If you just want to get started with a transfer matrix calculation and plot the transmittance or reflectance spectrum, this is the place to start. First install TransferMatrix.jl by typing ] from the Julia REPL to enter package mode, then enter

pkg> add TransferMatrix

Quarter-wave mirror

Let's make a simple quarter-wave mirror, or distributed bragg reflector (DBR). We will do this via alternating layers of titanium dioxide (n = 2.13) and silica (n = 1.46) optimized for a wavelength of 630 nm. We'll make three periods of these two layers and and layer of air. This 4x4 transfer matrix method simultaneously calculates the transmittance and reflectance for s-polarized and p-polarized radiation. (We are using the powerful plotting library Makie.jl to produce the figures.)

using TransferMatrix
using CairoMakie

λs = collect(range(0.4, 1.0, length = 1000)) .* 1e-6
n_tio2 = fill(2.13, length(λs))
n_sio2 = fill(1.46, length(λs))

air = Layer("Air", 0.5e-6, λs, fill(1.0, length(λs)), zeros(length(λs)))
tio2 = Layer("TiO2", 0.074e-6, λs, n_tio2, zeros(length(λs)))
sio2 = Layer("SiO2", 0.108e-6, λs, n_sio2, zeros(length(λs)))
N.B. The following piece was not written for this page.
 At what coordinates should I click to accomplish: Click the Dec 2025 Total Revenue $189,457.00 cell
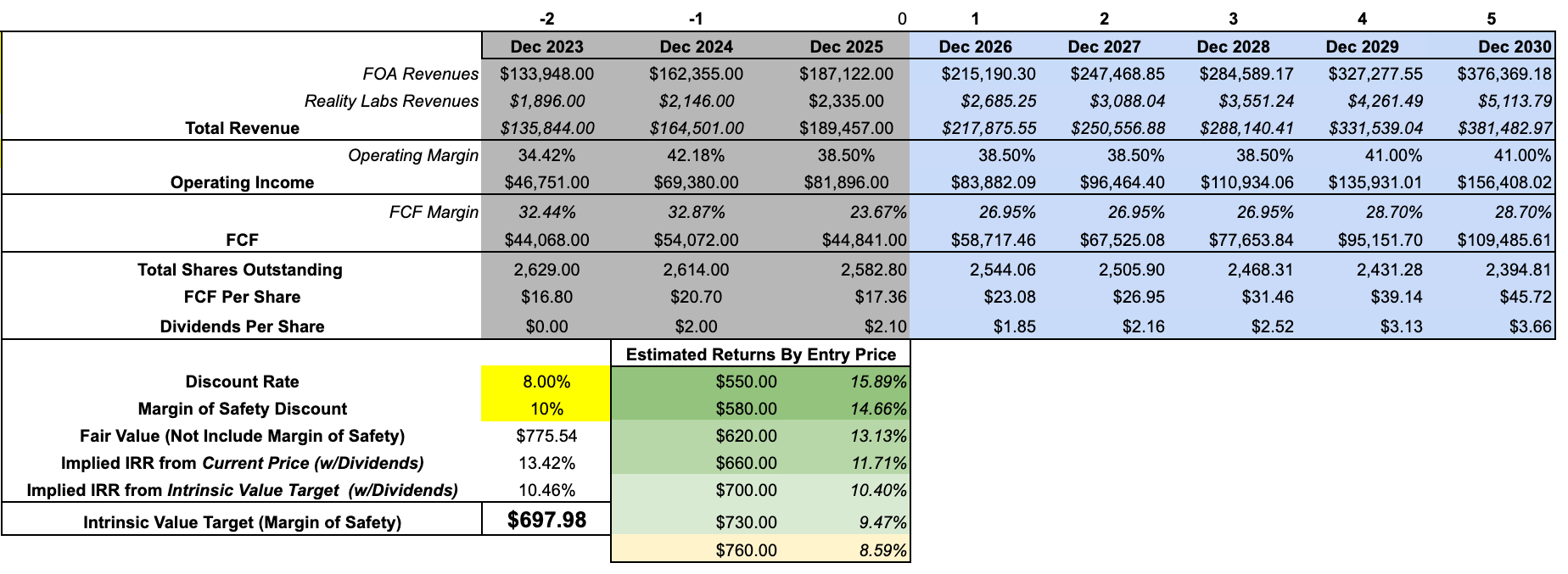846,128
layers = [air, tio2, sio2, tio2, sio2, tio2, sio2]

s = Structure(layers, λs, [0.0])
Tp, Ts, Rp, Rs = calculate_tr(s)

fig, ax, l = lines(λs .* 1e9, Rp, label = "3 periods")

ax.xlabel = "Wavelength (nm)"
ax.ylabel = "Reflectance"

fig
Example block output

Now let's try a few more periods and plot them all together to see how the reflectance changes with increasing number of layers. Notice that we are adding new layers directly to the structure and not creating a new structure.

nperiods = 6

for i in 1:nperiods
    push!(s.layers, tio2)
    push!(s.layers, sio2)
    if i%3 == 0
        Tp, Ts, Rp, Rs = calculate_tr(s)
        lines!(ax, λs .* 1e9, Rp, label = "$(i + 3) periods")
    end
end

axislegend(ax)
fig
Example block output

You can see that it's quite simple to make a structure and modify the layers. Note that while an individual Layer is immutable, you can modify the properties of a Structure.